■ TAREFAS DO EXERCÍCIO ■
(1) Reproduza o trecho sobre o excesso de poupança, começando em "Mas essa dinâmica" e seguindo até "comportamento dos consumidores).", e troque "estoque de liquidez" por "reserva de liquidez".
(2) De acordo com o trecho sobre o excesso de poupança, em que anos o Fed cometeu o enorme erro de diagnóstico?

■ TRECHO DO TEXTO ■
· · · · · · ·
Assim temos o fenômeno do "excesso de poupança", ou liquidez excedente na posição patrimonial dos consumidores e empresas. Assim, apesar de que os fluxos de renda já estão rodando mais fraco (menor transferências fiscais e queda de no crescimento de salários), o ainda robusto estoque de liquidez permite a continuidade do consumo mesmo com a inflação elevada e as condições financeiras apertadas.
Mas essa dinâmica está com seus dias contados, já que o estoque de liquidez está caído, e assim em algum ponto a demanda agregada não mais terá esse importante suporte (dado o fato que isso é algo inédito, devemos ter humildade e admitir que não podemos saber quando a queda de liquidez excedente vai impactar negativamente o comportamento dos consumidores).
As margens de lucro permanecem elevadas a despeito da pressão de custos; as empresas podem repassar aos preços e o consumidor tem como pagar. Somente quando as margens forem impactadas que os núcleos de inflação irão arrefecer via diminuição do custo unitário do trabalho (isto é, vai maior produtividade ou menos emprego).
Se podemos entender a recessão como um processo e não um evento, olhando a fraqueza já evidente em alguns setores, podemos dizer que a recessão já começou, com os recentes problemas bancários acelerando o processo. Altas adicionais de juros não são necessárias, mas dado o enorme erro de diagnóstico que o Fed (e outros bancos centrais) cometeram em 2020 e 2021, não é difícil compreender a vontade de não afrouxar rapidamente (os BCs sempre estão lutando "a última guerra perdida").
· · · · · · ·
[Registros de dados armazenados]
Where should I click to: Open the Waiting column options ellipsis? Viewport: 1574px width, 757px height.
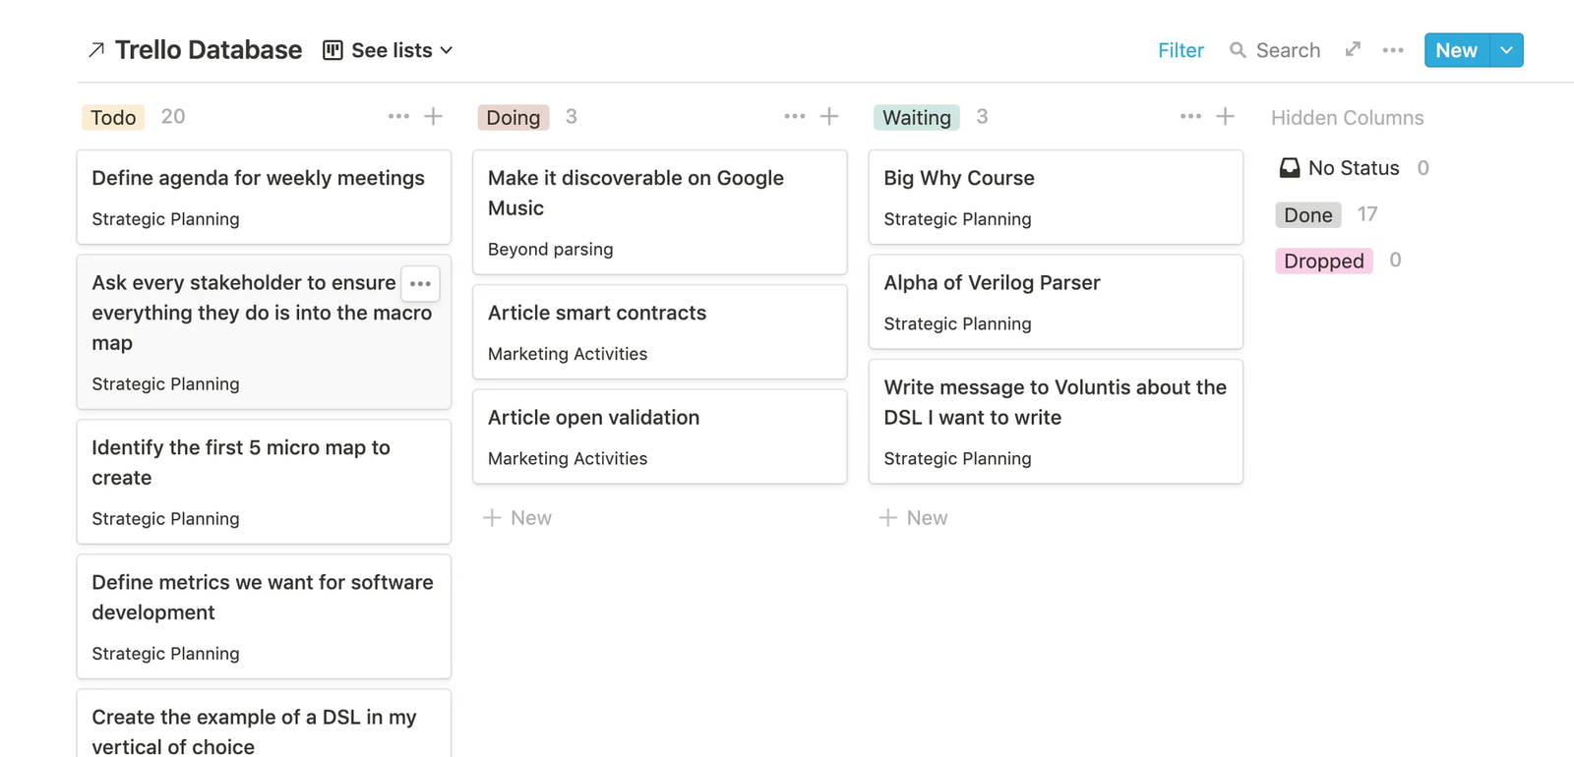pyautogui.click(x=1190, y=116)
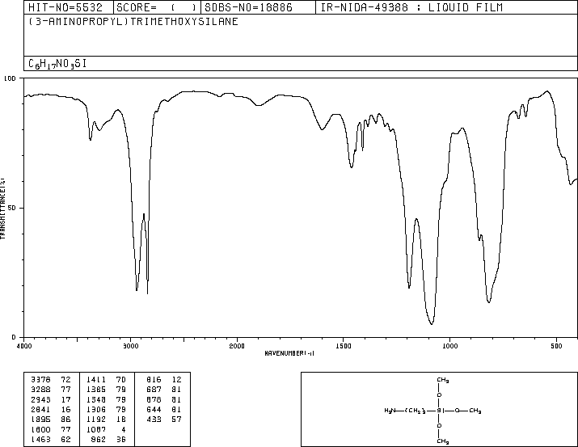Click the 50 transmittance axis tick label
The height and width of the screenshot is (447, 578).
(11, 208)
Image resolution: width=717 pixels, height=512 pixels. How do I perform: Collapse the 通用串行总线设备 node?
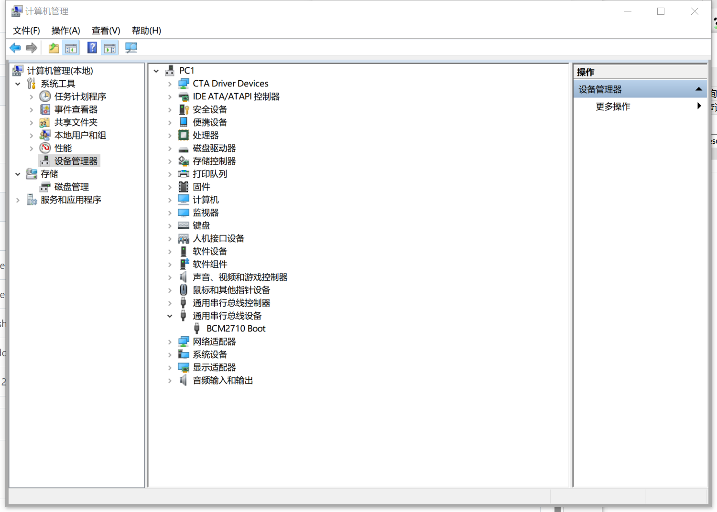pos(170,316)
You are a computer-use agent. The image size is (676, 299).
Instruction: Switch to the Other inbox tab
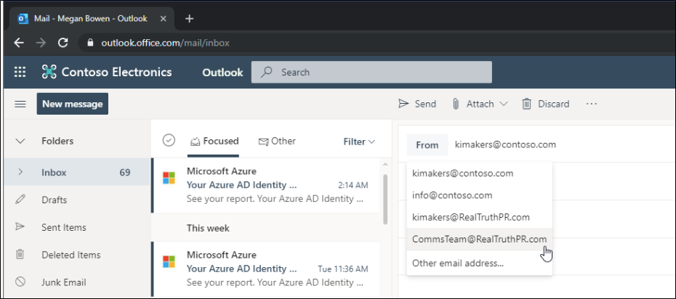pyautogui.click(x=277, y=141)
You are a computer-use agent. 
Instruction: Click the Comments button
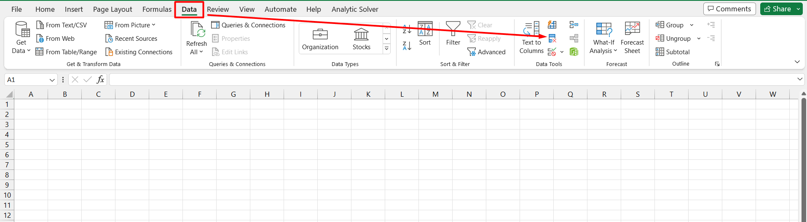coord(729,9)
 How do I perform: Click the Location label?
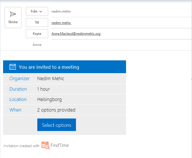[x=18, y=99]
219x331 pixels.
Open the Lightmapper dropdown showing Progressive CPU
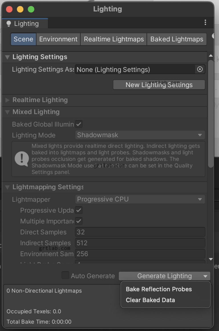[x=140, y=199]
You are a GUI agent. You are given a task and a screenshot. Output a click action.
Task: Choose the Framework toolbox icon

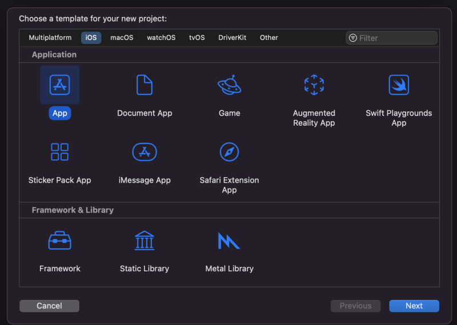59,240
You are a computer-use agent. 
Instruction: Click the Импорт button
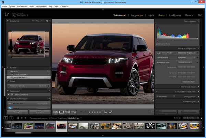[x=17, y=112]
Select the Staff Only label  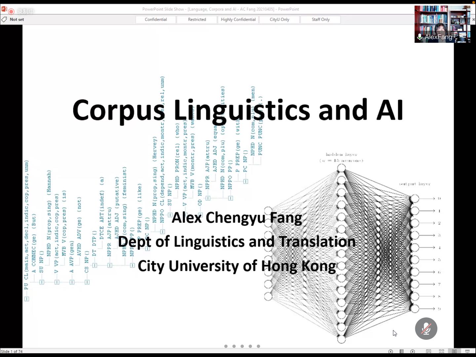click(x=321, y=20)
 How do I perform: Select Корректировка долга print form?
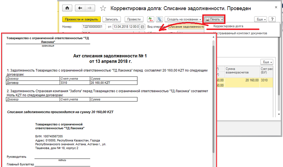[x=228, y=26]
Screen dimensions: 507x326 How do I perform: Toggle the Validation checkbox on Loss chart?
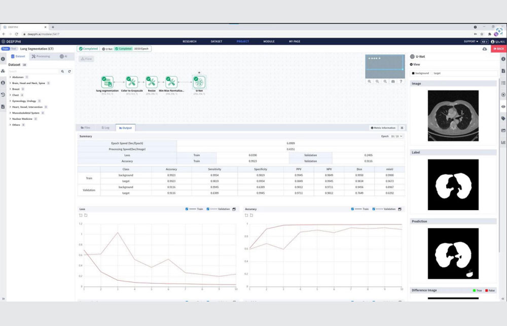click(x=208, y=209)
· · · · · · ·
■ RESPOSTAS POR TAREFA ■
(1)
Mas essa dinâmica está com seus dias contados, já que o reserva de liquidez está caído, e assim em algum ponto a demanda agregada não mais terá esse importante suporte (dado o fato que isso é algo inédito, devemos ter humildade e admitir que não podemos saber quando a queda de liquidez excedente vai impactar negativamente o comportamento dos consumidores).

(2) Em 2020 e 2021.